I recently finished David W. Gill's book, The Opening of the Christian Mind. This isn't so much a review as it is a summary of what stood out to me. Some of these are random comments and some are summaries of chapters. I hope it helps you as it helped me.
"There is no legitimate field of study or work which will fail to be illuminated by the Word of God. A corollary which I think is equally true: If a field of study or work is found, after due effort, to be impossible to locate under the lordship of Jesus Christ, the burden of proof is on us to demonstrate why we should continue in that field." (27) Whatever you do, the Bible has something to say. This is related to the sufficiency of Scripture as we studied in Sunday School a few weeks ago.

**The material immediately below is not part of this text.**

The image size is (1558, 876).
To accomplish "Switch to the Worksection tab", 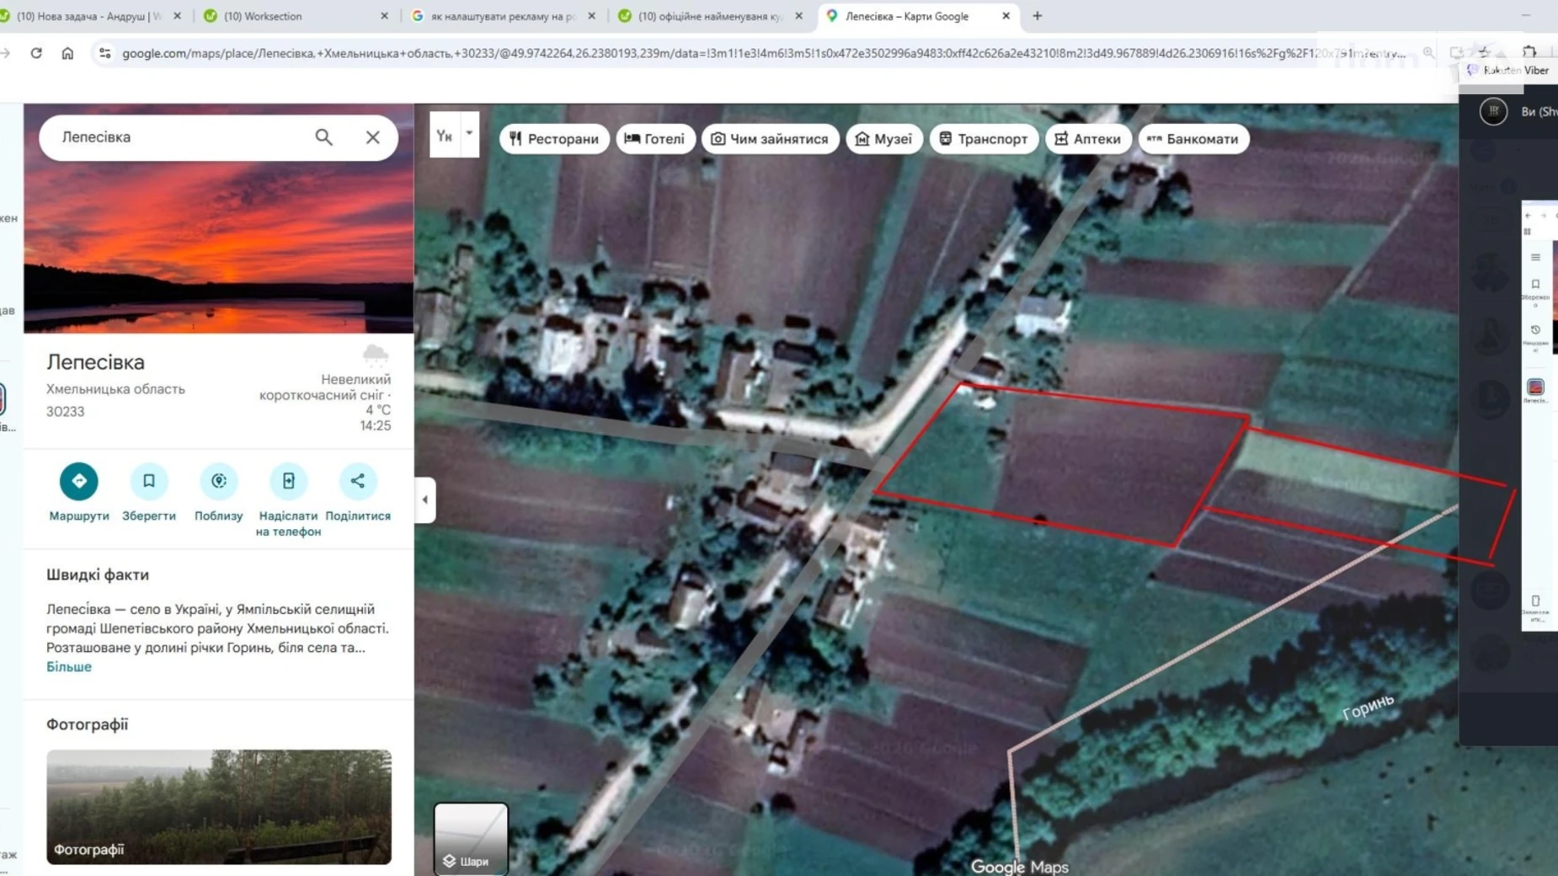I will pos(295,16).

"A genuine pluralism means we have the cultural space to act as these foreign agents in the world. Our call is not to unify, master and manage the society, but to bear witness to it with truth and love. I think we should, therefore, thank God for the degree of freedom pluralism brings with it." (36) Sometimes we say we want a Christian America, and in some senses that would be good, but in many ways a pluralistic society is tolerant of our Christianity and our relationship with God in ways that a society with an official religion could not be.
In a discussion of the challenges of living in a techno-pluralistic world, Gill defines technique as "the method of reducing every phenomenon to rational analysis, reducing what is qualitative to quantitative consideration, thinking and working only in relation to measurable results. It is the worship of measurable effectiveness." Im afraid that in the church we have reduced spiritual techniques and Biblical education to those things that have immediate and measurable results. In school the question over and over is "When will we ever use this?" While relevance is important, there are long term benefits to education that can't be measured in the short term.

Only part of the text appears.